From the fashion and Harlem backdrop, to the sex and quality drama, it's a refreshing must-see.

Culture & Entertainment

This article is in partnership with Starz.

Listen. We all love a good rerun of Sex and the City, but the ghosts of Carrie, Samantha, Charlotte, and Miranda can go ahead and rest. There's finally a new, formidable foursome further uptown—Harlem that is—and they've taken the fashion, sex, and sister-girlfriend drama to entertainingly engaging new levels. Trust me, Starz's new series Run the World is the ode to Black femininity, friendship, and NYC flavor we all need right now. And if you haven't been tuned in on Sunday nights at 8:30 p.m., you're truly missing out.


The series features women we can all either relate to, live vicariously through, or maybe even side eye, wondering where our coin is because at least one sis is us. Ella is a sexy, Caesar-cut rocking writer (played by Andrea Bordeaux) who begins the season mourning love lost and stumbling through a career renewal. Sondi (played by Corbin Reid) is a Ph.D. student who serves Cree Summer-in-A-Different-World-edgy realness, while juggling school and an entanglement with her single-dad advisor.

Rebecca Smythe (Starz Entertainment)

Whitney is an elegant yet aloof banker (played by Amber Stevens West) prepping for a massive Nigerian wedding after cheating on her fiance. (And that's reason enough to continue watching if not just to see the festivities unfold. If you know, you know.) And last but certainly not least is Renee (played by Bresha Webb), a feisty-fiery soon-to-be-divorced marketing exec who unapologetically serves as the tell-it-like-it-is voice of ratchet reason in the group.

It's The Quality For Us

Rebecca Smythe (Starz Entertainment)

This is the Living Single of today's generation, packed full of quality cinematography, storylines that actually make sense in a city setting, cameos by real-life staples of the Harlem nightlife and restaurant scenes (that will make you forget how long you've been self-isolating), and sexcapades that spark memories of what it was like to have an active dating life that went beyond sexting, quarantine loving, and weird dating app rendezvous. There's not a badly styled or poorly-sourced wig in sight, no disjointed plot lines to sort through, and hardly any saucy, overly dramatic dialogue or fight scenes, so you're in for just good, solid TV with this one.

• **Objective**:
Please answer from the Run the World review: who plays Renee?

• **Source material**:
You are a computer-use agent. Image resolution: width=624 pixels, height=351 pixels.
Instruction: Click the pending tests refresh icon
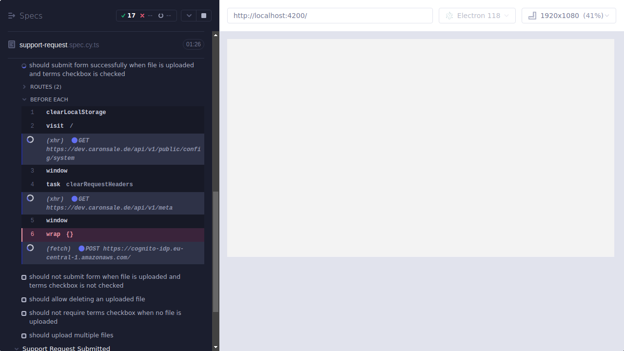[x=160, y=15]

• **Written response**:
Bresha Webb